Suppose we have existing data about people who buy books from our website – age, amount spent, preferred author and so on. These columns of data are known, in ML terms, as the "Predictors". For some of the customers we also know their gender, for others we don’t, but we want to know it for all customers. (In ML terms the data we are trying to predict is the "Response").
We start with the customers where we do know the gender and we feed both the Predictor and Response data into a machine learning algorithm and get it to build a model that can (hopefully) forecast the Response from the Predictors. Once we have that model, we can feed in the Predictor data for customers where we don’t know the gender and the model will tell us their gender.
Of course, before we use the new model in anger, we have to work out how accurate it is and we can do that by being slightly devious. Suppose we have gender data for 1,000 customers. We use 700 of those to build our gender-predicting model. Once we have the model we can test it by putting the Predictor data from the other 300 customers through the model. Of course, we do know the gender of these 300 but we don’t show that data to the model. Instead we get it to predict the gender and then compare this prediction to their actual gender and that tells us the accuracy of the model.
The model can be right about any one individual in two ways:
- It can accurately predict a female – we call this a True Positive
- It can accurately predict a male – True Negative
It can also be wrong in two ways:
- Predict female and be wrong – False Positive
- Predict male and be wrong – False Negative
- Third item
Note that it doesn’t matter which gender you choose to call positive and which negative.
We can summarise the performance of the model as a table which is confusingly called a confusion matrix. Suppose we tested with 300 customers and 180 were actually female.
|Prediction - female||Prediction - male|
|Actual female 180||True positive 175||False negative 5|
|Actual male 120||False positive 10||True negative 110|
A bit misleading? Yes, that is accurate
We can summarise the data even further by, for example, calculating a metric which is called “Accuracy”. This is simply the sum of the two True predictions (175+110 = 285) divided by the total (285/300= 0.95).

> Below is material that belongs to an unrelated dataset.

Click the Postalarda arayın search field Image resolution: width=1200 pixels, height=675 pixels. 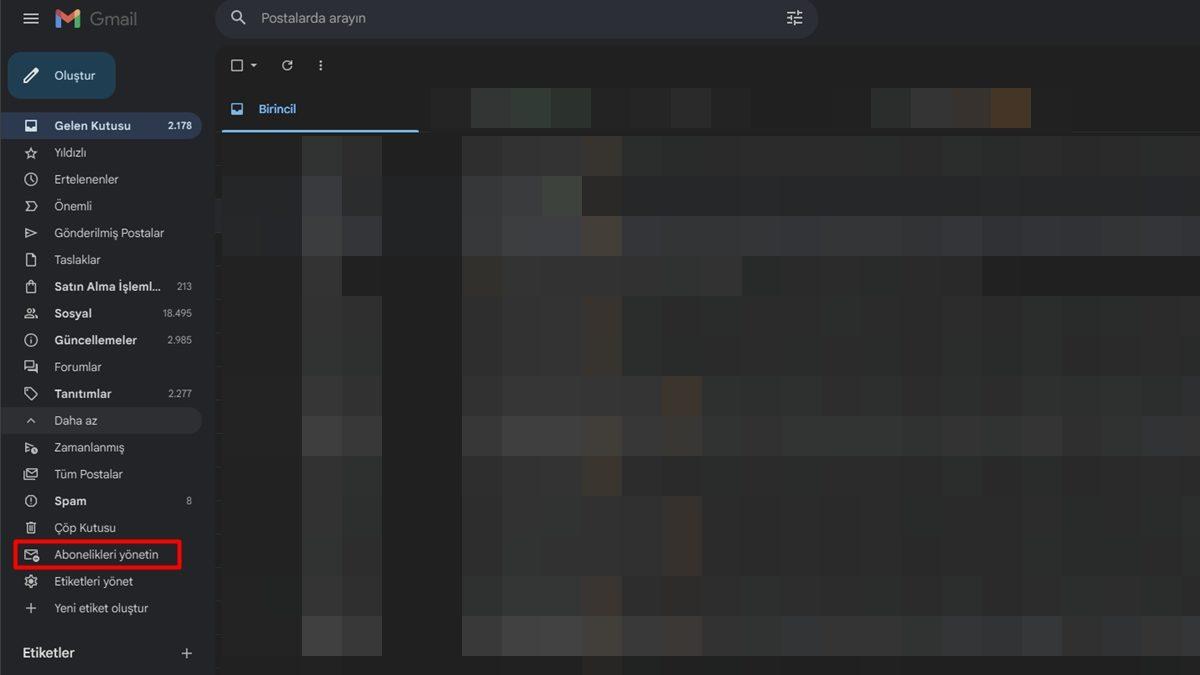(500, 18)
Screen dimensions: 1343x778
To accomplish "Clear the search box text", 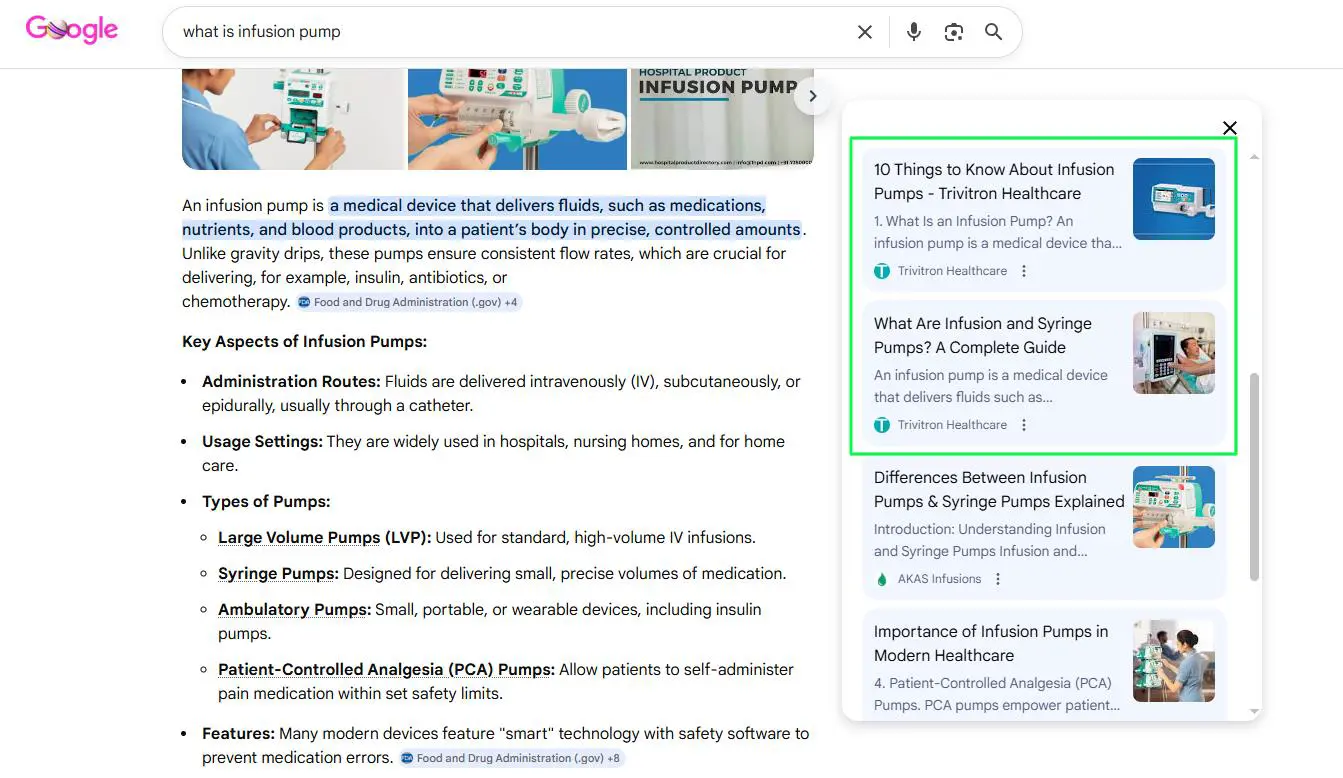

This gives us the proportion of the customers whose gender is correctly predicted and it intuitively sounds terribly sensible.
However, “Accuracy” can be a somewhat inaccurate metric. Imagine that, for example, almost all of our customers are female. We train the model with, say, 698 females and two males. If we do this in practice, we may well end up with a model that simply classifies every customer as female. And when we test it with, say, 299 females and one male, the model will classify every customer as female. The Accuracy metric will return a value of (299/300 = 0.997) which is an almost perfect score for a model that is doing a perfectly abysmal job.
So we need another metric. But that is OK because there are lots from which to choose and two of them happen to go together like smoked salmon and champagne.
TPR - not just The Pensions Regulator
The first is the True Positive Rate (TPR) which is the proportion of the actual positives (actual females) who are correctly identified (175/180 = 0.972).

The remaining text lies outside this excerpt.